Egan Bernal wrapped up Tour de France victory when he cycled down the Champs-Elysees on Sunday.
Here, PA takes a look at the race in numbers.
2 – days in yellow for Bernal, the fewest of any winner since Cadel Evans took the jersey on the penultimate stage in 2011.
14 – Days in yellow for Julian Alaphilippe, whose remarkable and unexpected run changed the way the Tour was raced.
4 – Different riders to wear yellow in the Tour. Alaphilippe took it off the shoulders of Mike Teunissen on Stage 3 and lent it to Giulio Ciccone for 48 hours after Stage 6, before Bernal took over with two days to go.
0 – No stage winner was declared on the weather-shortened Stage 19 to Tignes, which means that although he is now a Tour winner, Bernal does not yet have a stage victory to his name.
15 – Different winners of the 19 stages in which an individual winner was named.

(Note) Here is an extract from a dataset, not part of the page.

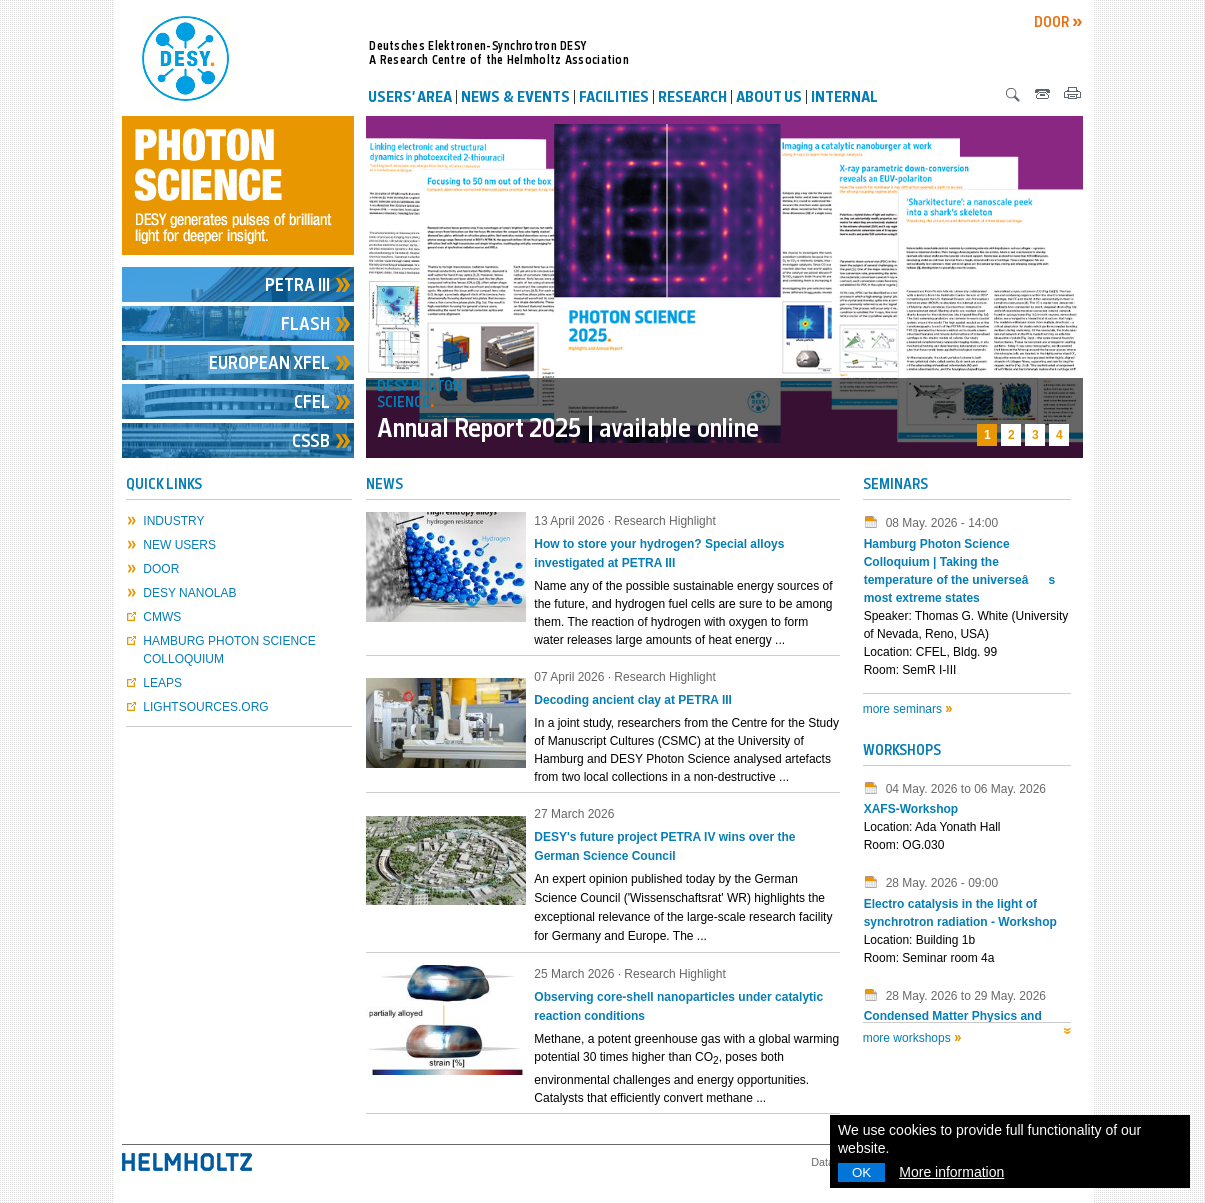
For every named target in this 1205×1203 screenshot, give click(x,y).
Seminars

Only Caleb Ewan, with three, and Alaphilippe and Simon Yates with two each claimed multiple wins.
4 – Stage wins for Jumbo-Visma, Lotto-Soudal and Mitchelton-Scott, the most by any of the teams.
40.44 – Bernal’s average speed in kilometres per hour, according to data captured by the tour’s official technology partner NTT.
101.5 – the highest speed recorded by NTT was 101.5kph, by Team Katusha-Alpecin’s Nils Politt during Stage 18.
316 – Peter Sagan’s haul in the points classification, substantially down on last year’s 477 but still comfortable enough, as he won the green jersey for a record seventh time – and seventh out of the last eight.
22 – Bernal is the youngest winner of the Tour in a century, and the third youngest winner in history, at 22 years and 196 days.
3,372 – distance in kilometres raced, with 37km cut from the end of Stage 19 and 71 taken off the start of Stage 20 due to adverse weather and landslides in the Alps.
91 – The gap in seconds between Bernal on the top step and Steven Kruijswijk in third. It is the smallest margin between those on spots the podium in the history of the Tour, beating the 122 seconds between Lucien Aimar and Raymond Poulidor in 1966.
60 – weight in kilograms of Bernal.
155 – riders to reach Paris, out of the 176 to start. Cofidis’ Nicolas Edet was the first to leave the race due to illness on Stage 6. Team Sunweb were the only team to lose more than two riders (Cees Bol, Wilco Kelderman and Soren Kragh Andersen) as the Tour saw the fewest dropouts in its history.
2,770 – metres of altitude at the summit of the Col de l’Iseran, the highest point of the race and one at which Bernal moved into yellow as bad weather forced the shortening of Stage 19.
10.2 – visitors, in millions, to the race centre on the Tour’s official website over the course of the three weeks.